- _Given data_:

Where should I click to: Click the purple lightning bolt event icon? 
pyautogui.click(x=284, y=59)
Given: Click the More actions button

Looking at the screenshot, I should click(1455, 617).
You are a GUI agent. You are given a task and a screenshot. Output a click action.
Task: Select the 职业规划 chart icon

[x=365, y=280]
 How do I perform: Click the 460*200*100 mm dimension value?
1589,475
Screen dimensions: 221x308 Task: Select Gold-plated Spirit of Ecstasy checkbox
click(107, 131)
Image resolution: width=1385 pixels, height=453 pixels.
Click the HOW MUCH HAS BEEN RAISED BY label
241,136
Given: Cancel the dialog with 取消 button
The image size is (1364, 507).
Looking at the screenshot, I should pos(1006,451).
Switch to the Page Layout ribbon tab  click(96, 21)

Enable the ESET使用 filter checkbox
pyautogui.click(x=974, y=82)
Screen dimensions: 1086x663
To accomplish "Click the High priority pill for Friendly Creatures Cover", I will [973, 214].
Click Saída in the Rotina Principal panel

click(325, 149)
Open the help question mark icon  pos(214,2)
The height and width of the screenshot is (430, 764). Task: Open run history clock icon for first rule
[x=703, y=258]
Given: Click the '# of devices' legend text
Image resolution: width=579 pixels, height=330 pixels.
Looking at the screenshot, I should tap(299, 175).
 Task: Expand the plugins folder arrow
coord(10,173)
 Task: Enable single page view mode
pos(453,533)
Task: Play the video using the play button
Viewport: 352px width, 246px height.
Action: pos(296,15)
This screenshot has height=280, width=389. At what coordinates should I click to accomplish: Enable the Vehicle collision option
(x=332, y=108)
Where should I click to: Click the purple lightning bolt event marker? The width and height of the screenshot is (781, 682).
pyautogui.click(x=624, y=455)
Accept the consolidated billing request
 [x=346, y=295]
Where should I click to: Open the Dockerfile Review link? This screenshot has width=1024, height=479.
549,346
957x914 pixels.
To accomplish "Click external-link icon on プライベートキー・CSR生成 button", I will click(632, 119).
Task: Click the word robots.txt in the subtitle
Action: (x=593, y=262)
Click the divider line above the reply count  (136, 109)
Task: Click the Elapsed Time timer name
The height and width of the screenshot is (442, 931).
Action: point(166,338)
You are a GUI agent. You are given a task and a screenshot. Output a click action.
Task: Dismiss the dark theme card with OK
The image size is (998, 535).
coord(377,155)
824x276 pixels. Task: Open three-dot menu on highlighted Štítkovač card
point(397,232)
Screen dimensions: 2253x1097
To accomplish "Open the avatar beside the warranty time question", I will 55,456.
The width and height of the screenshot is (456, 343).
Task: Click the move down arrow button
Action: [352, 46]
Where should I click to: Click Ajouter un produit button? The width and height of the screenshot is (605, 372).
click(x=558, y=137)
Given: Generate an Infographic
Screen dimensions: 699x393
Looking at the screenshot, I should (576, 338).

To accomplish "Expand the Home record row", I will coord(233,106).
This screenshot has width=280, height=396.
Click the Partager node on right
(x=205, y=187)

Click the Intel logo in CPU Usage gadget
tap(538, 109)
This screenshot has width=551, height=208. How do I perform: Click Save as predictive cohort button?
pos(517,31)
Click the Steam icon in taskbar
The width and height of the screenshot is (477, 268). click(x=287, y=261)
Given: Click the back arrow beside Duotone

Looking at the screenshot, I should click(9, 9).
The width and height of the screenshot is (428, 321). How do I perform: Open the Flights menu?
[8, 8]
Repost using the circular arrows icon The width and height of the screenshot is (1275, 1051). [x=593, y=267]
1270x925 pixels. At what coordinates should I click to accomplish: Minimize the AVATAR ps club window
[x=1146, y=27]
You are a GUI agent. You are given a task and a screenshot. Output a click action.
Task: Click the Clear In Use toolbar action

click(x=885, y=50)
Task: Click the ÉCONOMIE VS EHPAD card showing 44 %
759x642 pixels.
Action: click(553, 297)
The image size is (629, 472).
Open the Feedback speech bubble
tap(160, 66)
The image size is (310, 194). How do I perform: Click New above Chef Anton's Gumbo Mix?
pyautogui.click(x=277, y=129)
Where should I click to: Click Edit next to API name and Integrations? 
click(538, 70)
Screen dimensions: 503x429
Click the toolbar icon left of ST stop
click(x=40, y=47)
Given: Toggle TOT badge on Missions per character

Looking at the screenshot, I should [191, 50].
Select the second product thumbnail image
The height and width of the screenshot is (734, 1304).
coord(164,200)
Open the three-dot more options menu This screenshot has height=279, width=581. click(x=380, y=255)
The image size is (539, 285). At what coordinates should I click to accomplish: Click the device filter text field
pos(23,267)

- _What is expected_: Could you transcribe all of the entries exactly, leaving nothing out?

- _Output below_:
Where should I click to: Click the purple lightning bolt event icon? 
pyautogui.click(x=284, y=59)
Given: Click the More actions button

Looking at the screenshot, I should click(1455, 617).
You are a GUI agent. You are given a task and a screenshot. Output a click action.
Task: Select the 职业规划 chart icon

[x=365, y=280]
 How do I perform: Click the 460*200*100 mm dimension value?
1589,475
Screen dimensions: 221x308 Task: Select Gold-plated Spirit of Ecstasy checkbox
click(107, 131)
Image resolution: width=1385 pixels, height=453 pixels.
Click the HOW MUCH HAS BEEN RAISED BY label
241,136
Given: Cancel the dialog with 取消 button
The image size is (1364, 507).
Looking at the screenshot, I should pos(1006,451).
Switch to the Page Layout ribbon tab  click(96, 21)

Enable the ESET使用 filter checkbox
pyautogui.click(x=974, y=82)
Screen dimensions: 1086x663
To accomplish "Click the High priority pill for Friendly Creatures Cover", I will [973, 214].
Click Saída in the Rotina Principal panel

click(325, 149)
Open the help question mark icon  pos(214,2)
The height and width of the screenshot is (430, 764). Task: Open run history clock icon for first rule
[x=703, y=258]
Given: Click the '# of devices' legend text
Image resolution: width=579 pixels, height=330 pixels.
Looking at the screenshot, I should tap(299, 175).
 Task: Expand the plugins folder arrow
coord(10,173)
 Task: Enable single page view mode
pos(453,533)
Task: Play the video using the play button
Viewport: 352px width, 246px height.
Action: pos(296,15)
This screenshot has height=280, width=389. At what coordinates should I click to accomplish: Enable the Vehicle collision option
(x=332, y=108)
Where should I click to: Click the purple lightning bolt event marker? The width and height of the screenshot is (781, 682).
pyautogui.click(x=624, y=455)
Accept the consolidated billing request
 [x=346, y=295]
Where should I click to: Open the Dockerfile Review link? This screenshot has width=1024, height=479.
549,346
957x914 pixels.
To accomplish "Click external-link icon on プライベートキー・CSR生成 button", I will click(632, 119).
Task: Click the word robots.txt in the subtitle
Action: (x=593, y=262)
Click the divider line above the reply count  (136, 109)
Task: Click the Elapsed Time timer name
The height and width of the screenshot is (442, 931).
Action: point(166,338)
You are a GUI agent. You are given a task and a screenshot. Output a click action.
Task: Dismiss the dark theme card with OK
The image size is (998, 535).
coord(377,155)
824x276 pixels. Task: Open three-dot menu on highlighted Štítkovač card
point(397,232)
Screen dimensions: 2253x1097
To accomplish "Open the avatar beside the warranty time question", I will 55,456.
The width and height of the screenshot is (456, 343).
Task: Click the move down arrow button
Action: [352, 46]
Where should I click to: Click Ajouter un produit button? The width and height of the screenshot is (605, 372).
click(x=558, y=137)
Given: Generate an Infographic
Screen dimensions: 699x393
Looking at the screenshot, I should (576, 338).

To accomplish "Expand the Home record row", I will coord(233,106).
This screenshot has width=280, height=396.
Click the Partager node on right
(x=205, y=187)

Click the Intel logo in CPU Usage gadget
tap(538, 109)
This screenshot has width=551, height=208. How do I perform: Click Save as predictive cohort button?
pos(517,31)
Click the Steam icon in taskbar
The width and height of the screenshot is (477, 268). click(x=287, y=261)
Given: Click the back arrow beside Duotone

Looking at the screenshot, I should click(9, 9).
The width and height of the screenshot is (428, 321). How do I perform: Open the Flights menu?
[8, 8]
Repost using the circular arrows icon The width and height of the screenshot is (1275, 1051). [x=593, y=267]
1270x925 pixels. At what coordinates should I click to accomplish: Minimize the AVATAR ps club window
[x=1146, y=27]
You are a GUI agent. You are given a task and a screenshot. Output a click action.
Task: Click the Clear In Use toolbar action

click(x=885, y=50)
Task: Click the ÉCONOMIE VS EHPAD card showing 44 %
759x642 pixels.
Action: click(553, 297)
The image size is (629, 472).
Open the Feedback speech bubble
tap(160, 66)
The image size is (310, 194). How do I perform: Click New above Chef Anton's Gumbo Mix?
pyautogui.click(x=277, y=129)
Where should I click to: Click Edit next to API name and Integrations? 
click(538, 70)
Screen dimensions: 503x429
Click the toolbar icon left of ST stop
click(x=40, y=47)
Given: Toggle TOT badge on Missions per character

Looking at the screenshot, I should [191, 50].
Select the second product thumbnail image
The height and width of the screenshot is (734, 1304).
coord(164,200)
Open the three-dot more options menu This screenshot has height=279, width=581. click(x=380, y=255)
The image size is (539, 285). At what coordinates should I click to accomplish: Click the device filter text field
pos(23,267)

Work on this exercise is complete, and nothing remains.